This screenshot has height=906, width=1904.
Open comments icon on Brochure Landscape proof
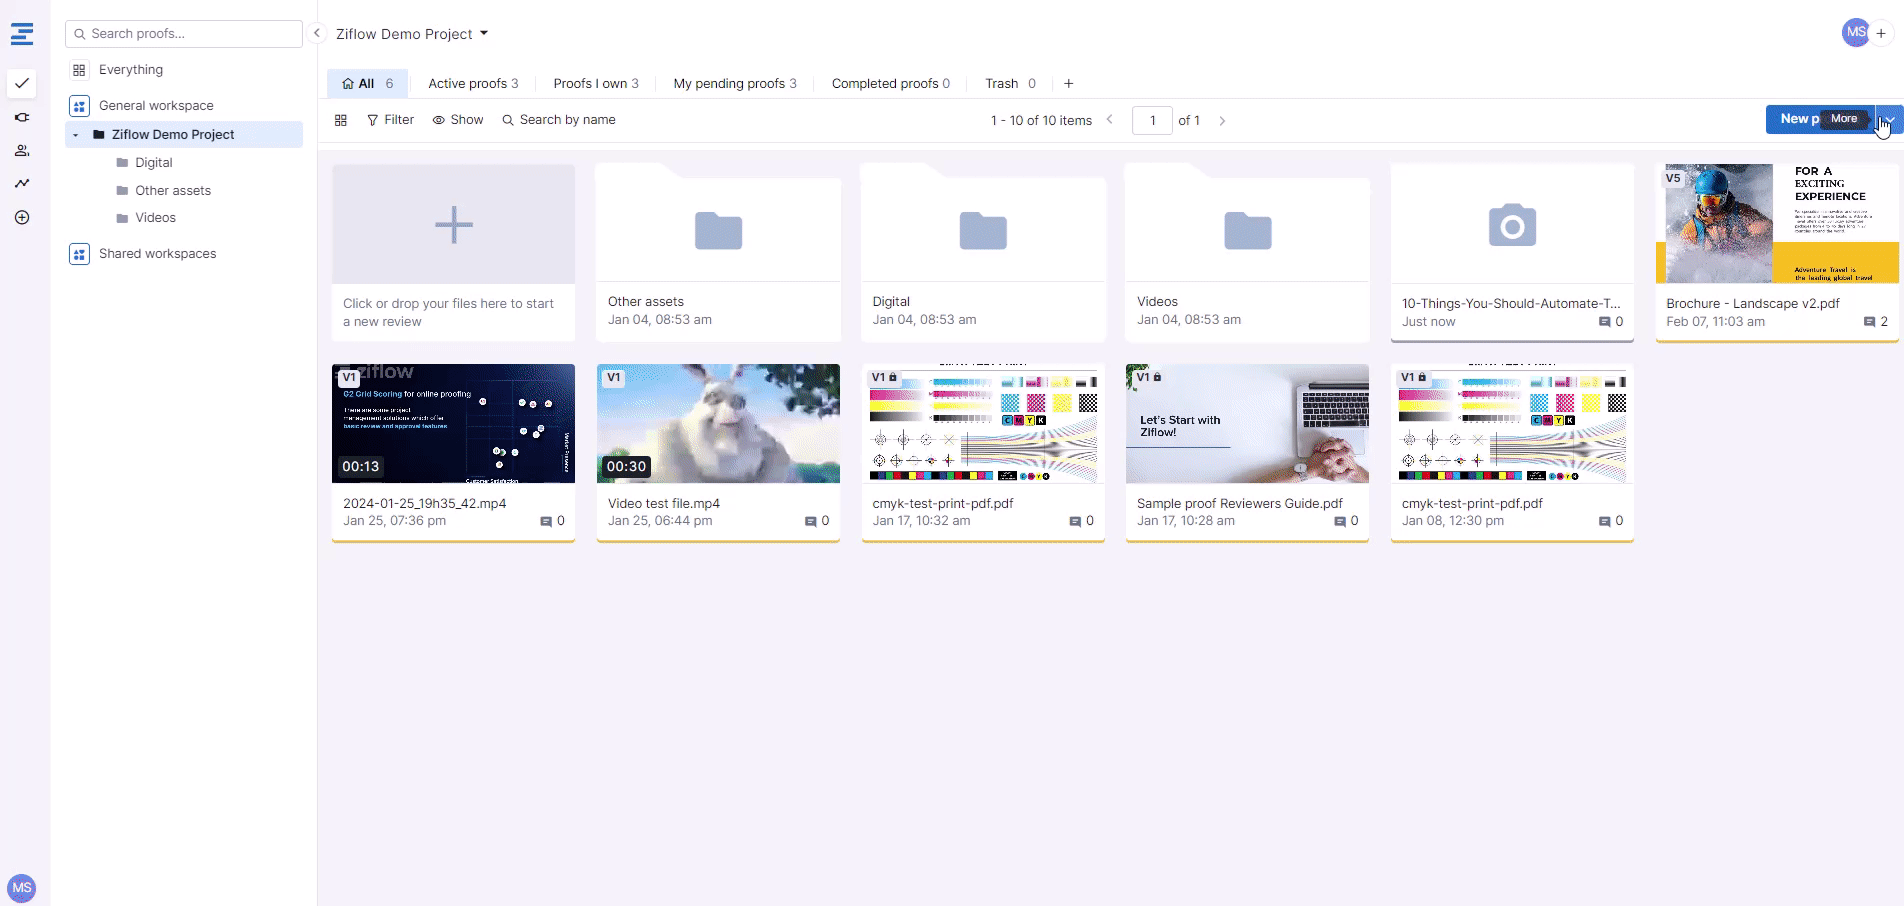coord(1869,322)
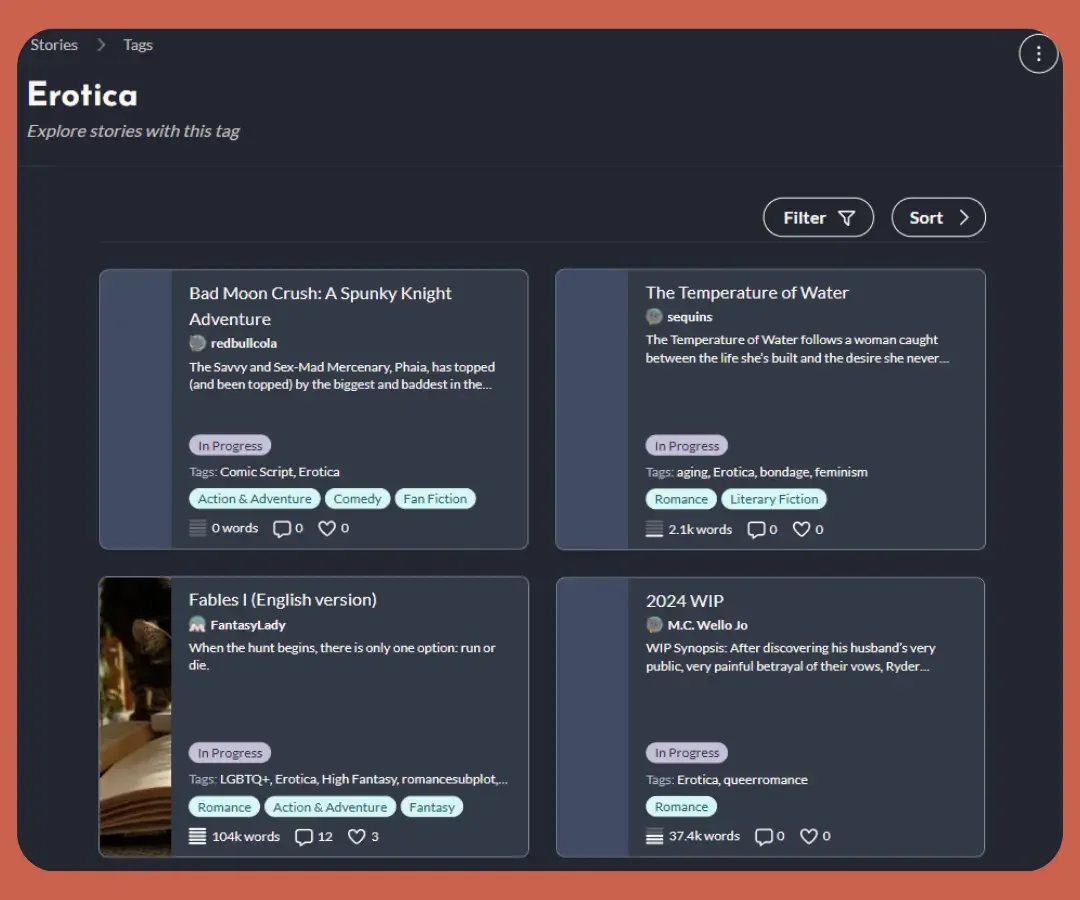Expand the Sort options chevron
The height and width of the screenshot is (900, 1080).
(962, 217)
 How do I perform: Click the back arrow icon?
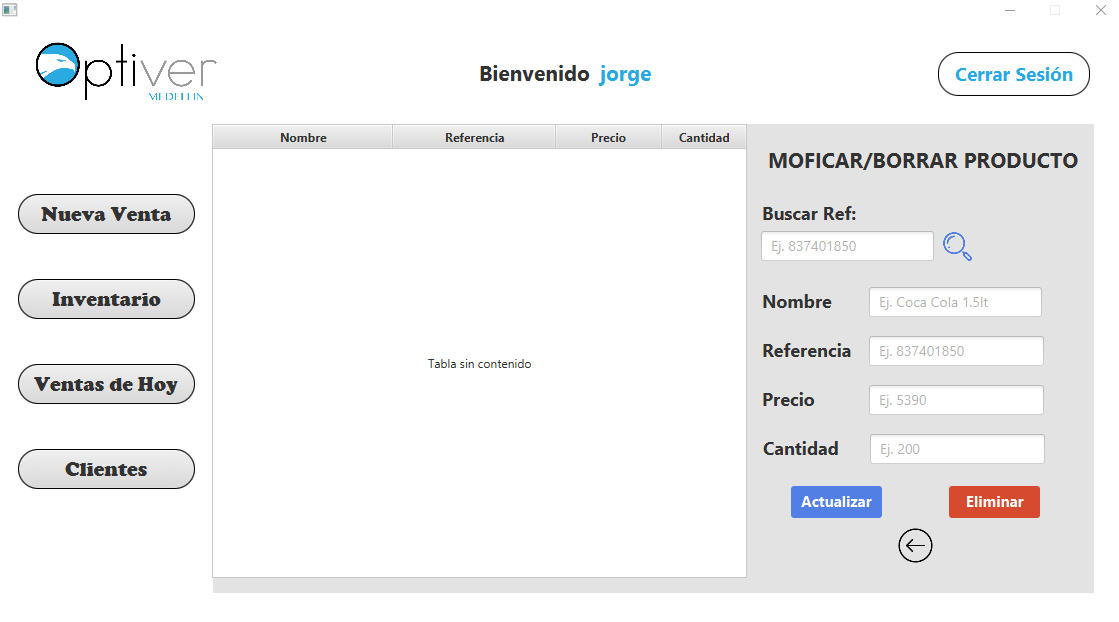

---+---

GOAL OF THE EXERCISE – Make an exact reproduction of the listing above, without any pictures.

RESPONSE BOX –
This screenshot has height=906, width=1904.
Open comments icon on Brochure Landscape proof
coord(1869,322)
Expand the Sort options chevron
The height and width of the screenshot is (900, 1080).
(962, 217)
 How do I perform: Click the back arrow icon?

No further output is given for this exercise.